Lines from the one containing "The width and height of the screenshot is (1568, 651)." through the final line of the data, restated word for word and free of pictures, make up the whole answer.

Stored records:

□ □ □

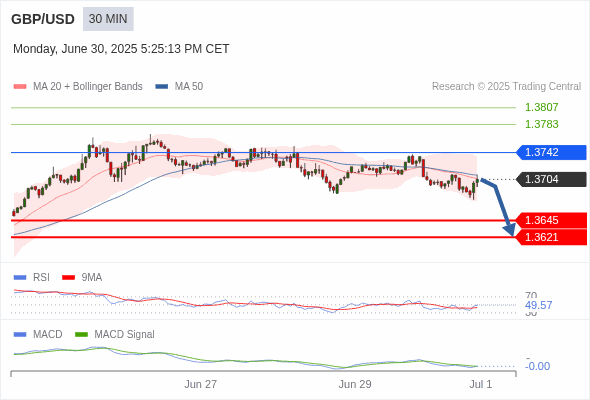Click the GBP/USD pair title
The image size is (590, 400).
[x=43, y=19]
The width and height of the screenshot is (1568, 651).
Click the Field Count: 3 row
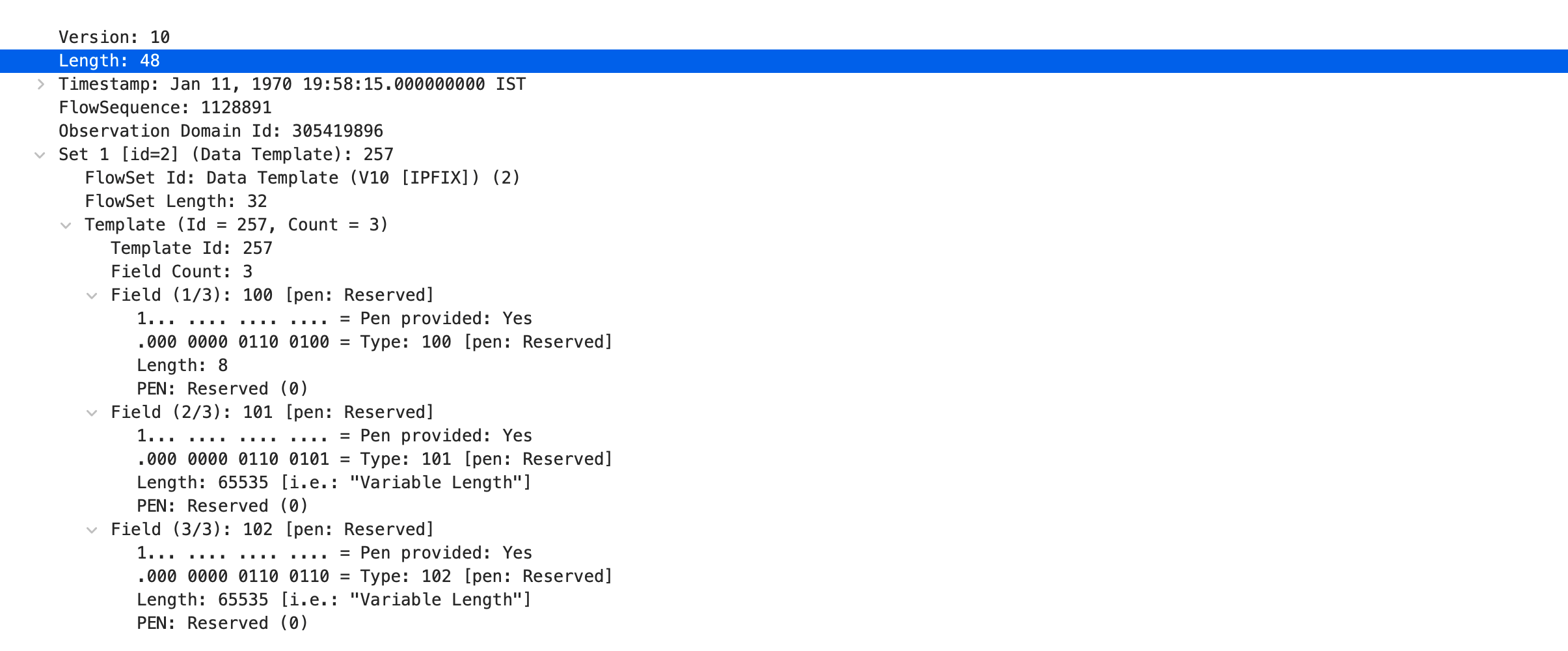coord(182,271)
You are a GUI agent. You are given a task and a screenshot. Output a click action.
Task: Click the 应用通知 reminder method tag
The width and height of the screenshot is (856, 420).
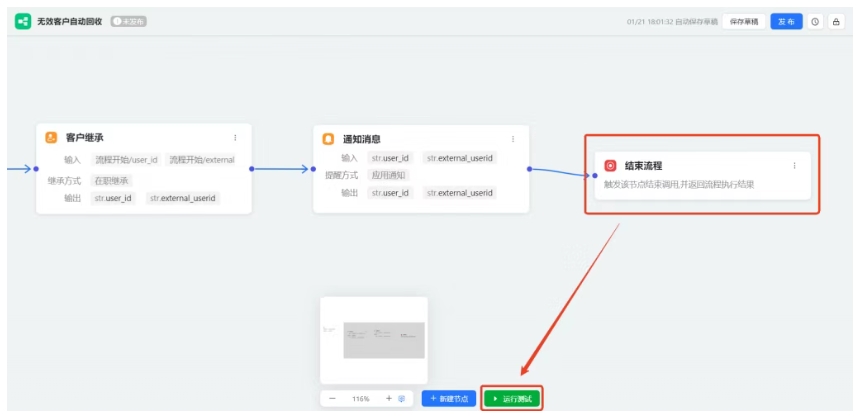point(390,175)
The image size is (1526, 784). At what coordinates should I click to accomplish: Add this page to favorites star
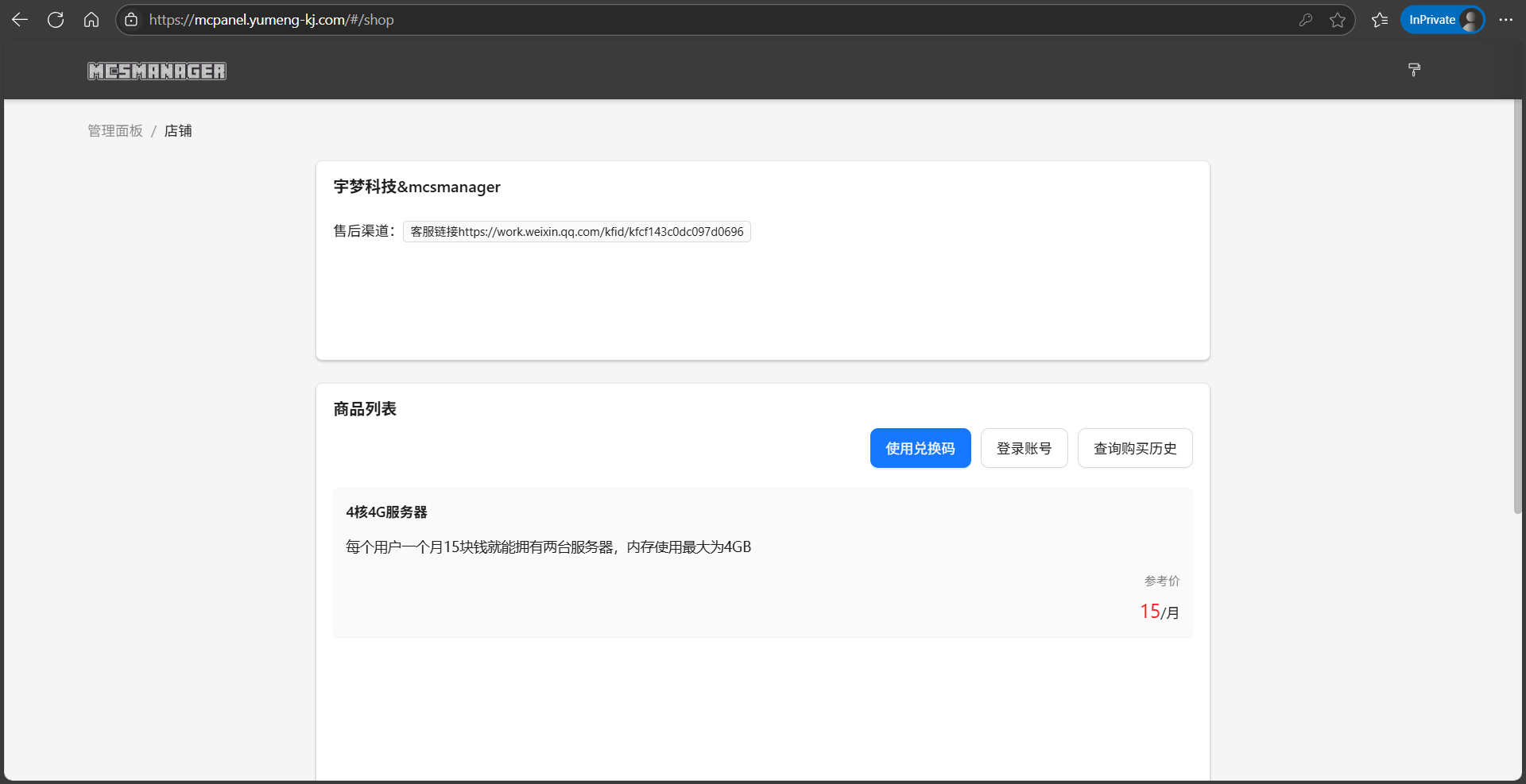pyautogui.click(x=1338, y=20)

□ □ □

- [ANSWER FOR THE TASK]
The width and height of the screenshot is (1568, 651).
Click the Field Count: 3 row
coord(182,271)
You are a GUI agent. You are given a task and a screenshot. Output a click action.
Task: Click the 应用通知 reminder method tag
The width and height of the screenshot is (856, 420).
point(390,175)
The image size is (1526, 784). At what coordinates should I click to accomplish: Add this page to favorites star
pyautogui.click(x=1338, y=20)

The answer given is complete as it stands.